## BEGIN Input

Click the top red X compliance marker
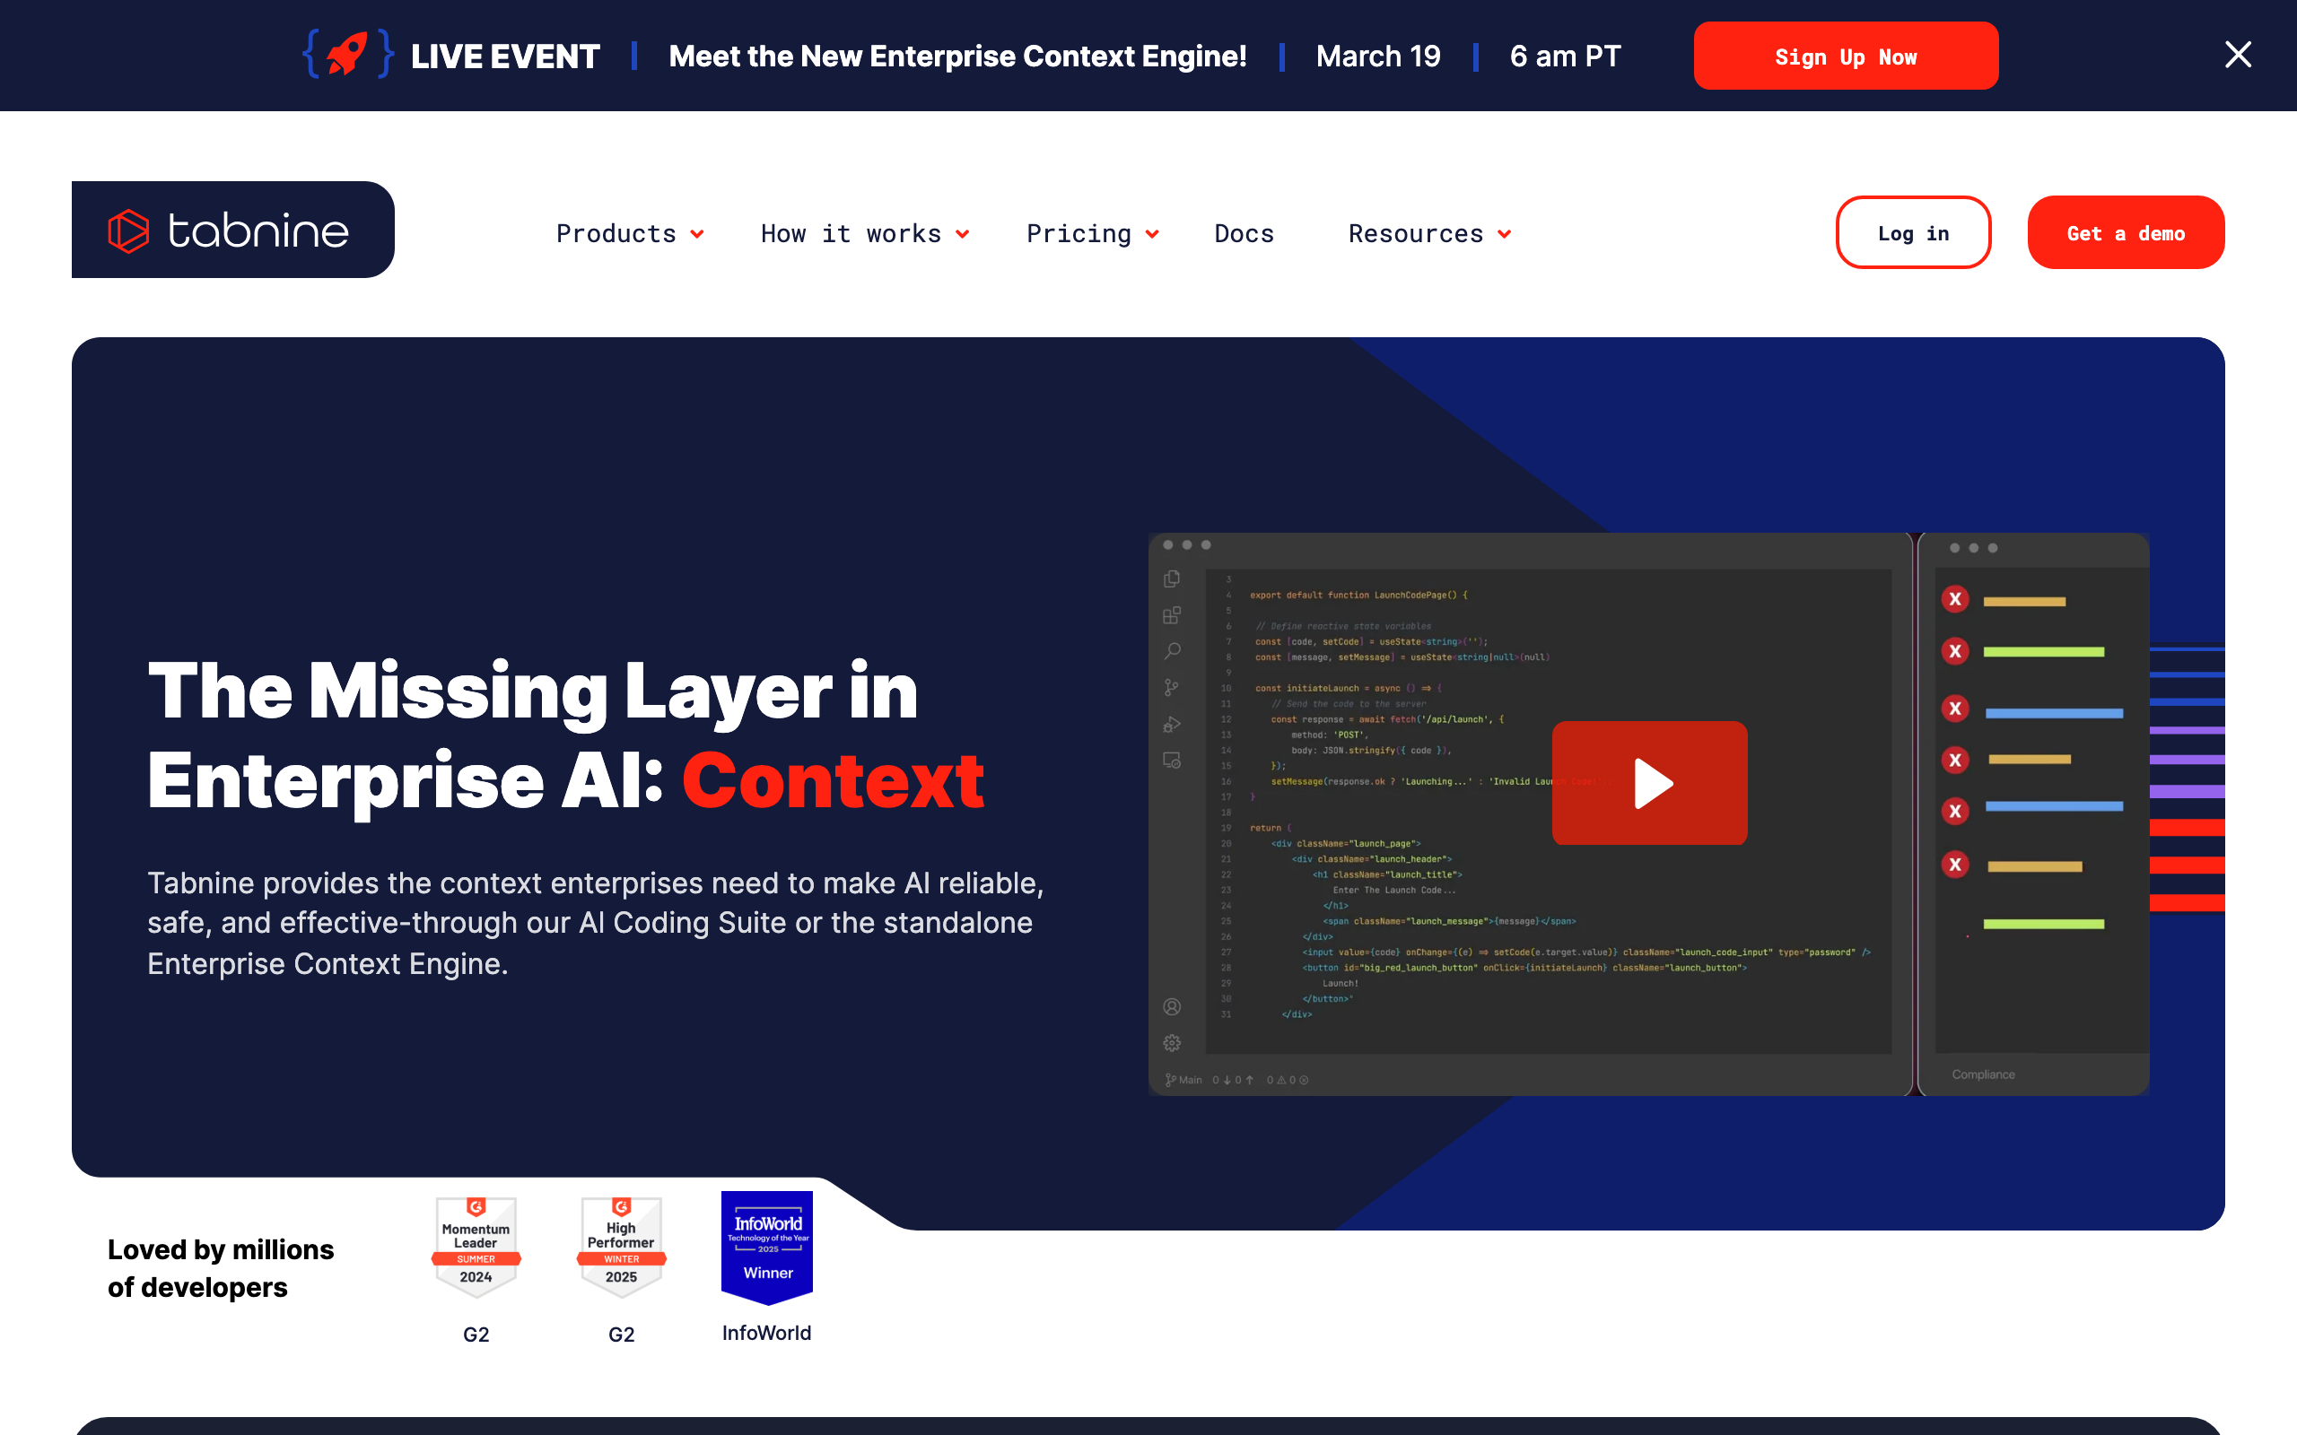The width and height of the screenshot is (2297, 1435). click(1954, 599)
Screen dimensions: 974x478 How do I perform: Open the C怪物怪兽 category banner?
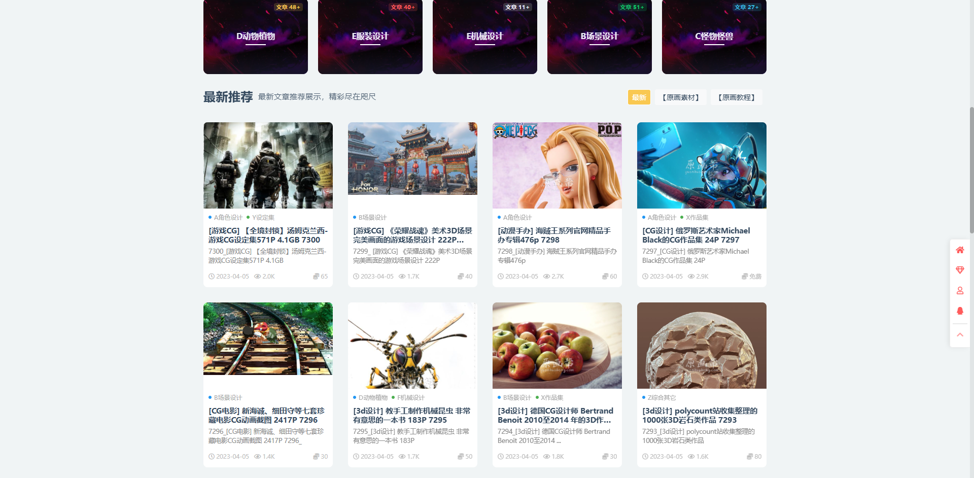[x=714, y=37]
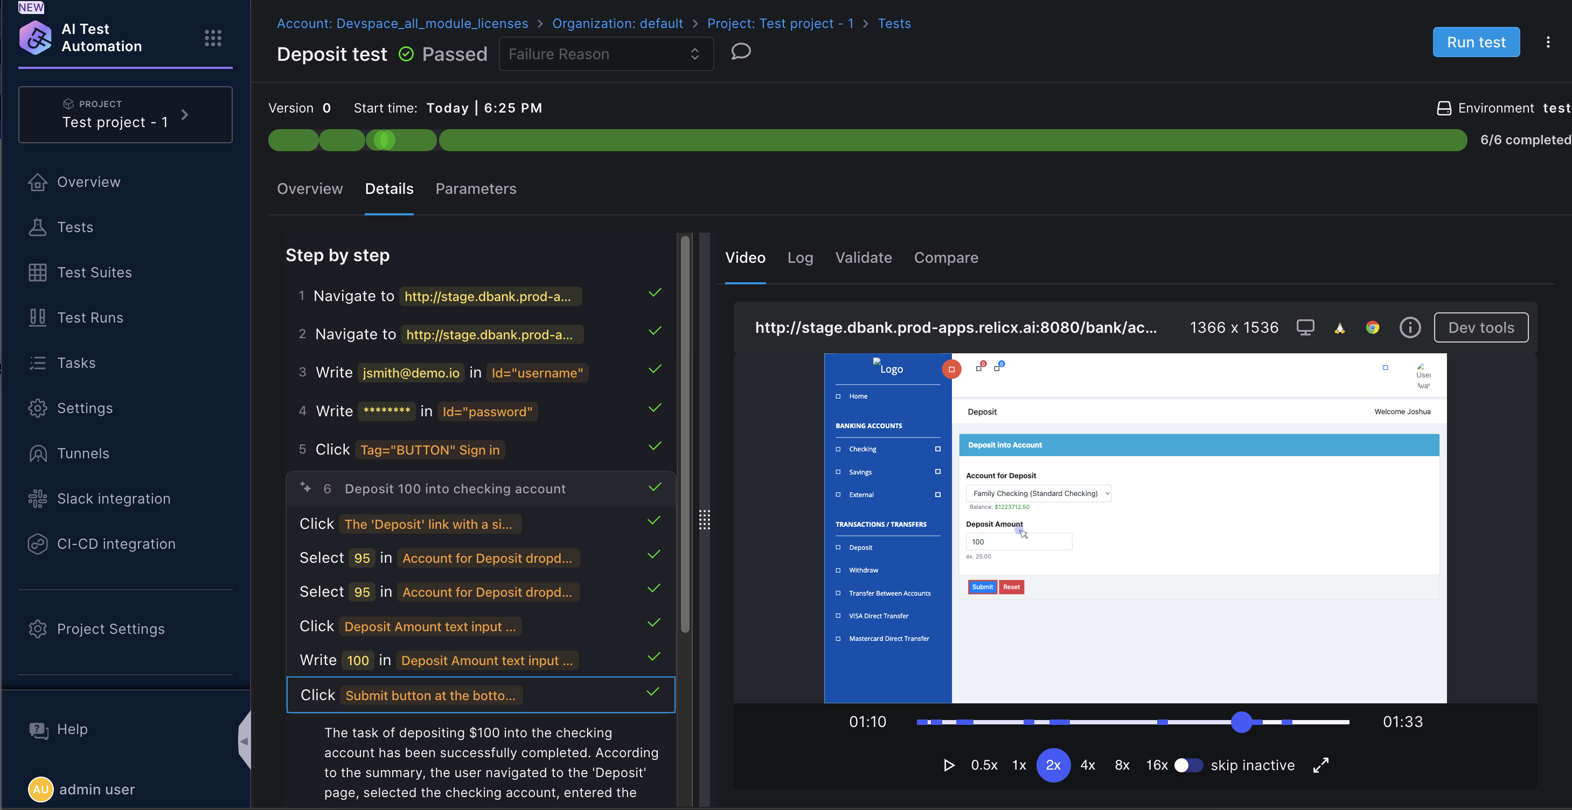Expand video to fullscreen
The width and height of the screenshot is (1572, 810).
1321,765
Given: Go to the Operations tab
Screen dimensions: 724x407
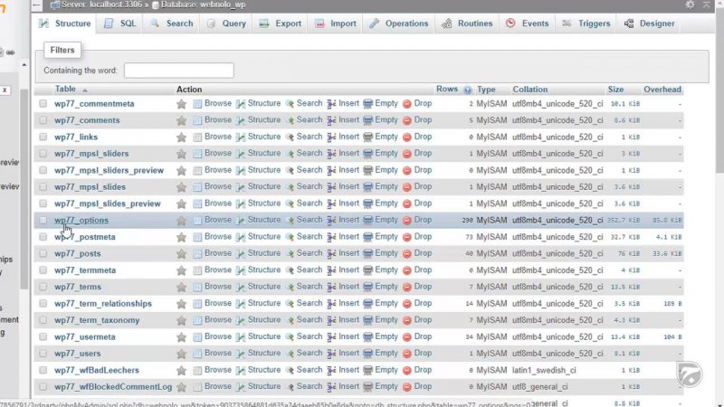Looking at the screenshot, I should 399,24.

## END Input

__Your goal__:
Pick out each line in the rows above that contains the string "dimensions".

__Worked solution__:
Screen dimensions: 974x478 How do I perform: Open the C怪物怪兽 category banner?
Screen dimensions: 724x407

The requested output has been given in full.